Interesting study, but clearly has some issues. The critical care cohort of patients was much sicker than the non-critical care physician group. They attempted to control for disease severity by stratifying for SAP and propensity scores, but it's not at all clear that this is sufficient to control completely for the higher acuity of the critical care cohort. The discussion goes into a number of other potential confounders, including lead time bias.

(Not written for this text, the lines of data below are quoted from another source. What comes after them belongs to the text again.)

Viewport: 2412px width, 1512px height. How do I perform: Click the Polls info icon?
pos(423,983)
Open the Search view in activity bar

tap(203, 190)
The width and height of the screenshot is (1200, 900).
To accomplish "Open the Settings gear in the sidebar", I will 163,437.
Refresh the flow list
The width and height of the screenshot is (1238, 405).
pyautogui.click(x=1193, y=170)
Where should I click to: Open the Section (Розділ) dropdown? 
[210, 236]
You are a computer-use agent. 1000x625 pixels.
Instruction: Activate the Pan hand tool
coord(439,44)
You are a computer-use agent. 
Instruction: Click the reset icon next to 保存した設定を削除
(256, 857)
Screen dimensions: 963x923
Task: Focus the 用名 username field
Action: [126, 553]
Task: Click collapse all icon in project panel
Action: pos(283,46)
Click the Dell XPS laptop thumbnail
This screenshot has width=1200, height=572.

I think the paper is best viewed as a discussion point about what ideal care is in the ICU (particularly with which protocols and procedures should be instituted), rather than as evidence that intensivist's are not needed with critical care patients.
 
i doubt there would be this kind of debate and skepticism if the study showed improved mortality with intensivists. i think we all believe that intensivists are better at taking care of icu patients. in the article they cited several articles that had shown improved mortality with intensivist care. we have closed icu's at most of the hospitals here. this article goes against something most of us believe, and it's harder to accept. however, i think it's important to recognize one's own biases and view the data objectively.
 
My take-home point from this article is that papers about critical care medicine are really difficult from a technical perpective. Honestly, I would have been shocked if this paper did show a statistical mortality benefit regarding the type of physician that cares for the critically ill, because, for all intents and purposes, no studies about critical care show a mortality benefit. If I recall correctly, the papers that led to the implementation of the "venilator bundle," like those for GI prophylaxis, raising the head of the bed, daily sedation vacations, etc, some of the papers that have influenced practice of ICU medicine the most in the past decade, did not show a mortality benefit. Mostly they showed decreased days on a ventilator and decreased days in the ICU. In addition to the points mentioned above, the numbers required to sufficiently power these studies and the marginal benefit of these maneuvers makes it really hard to do such a study well.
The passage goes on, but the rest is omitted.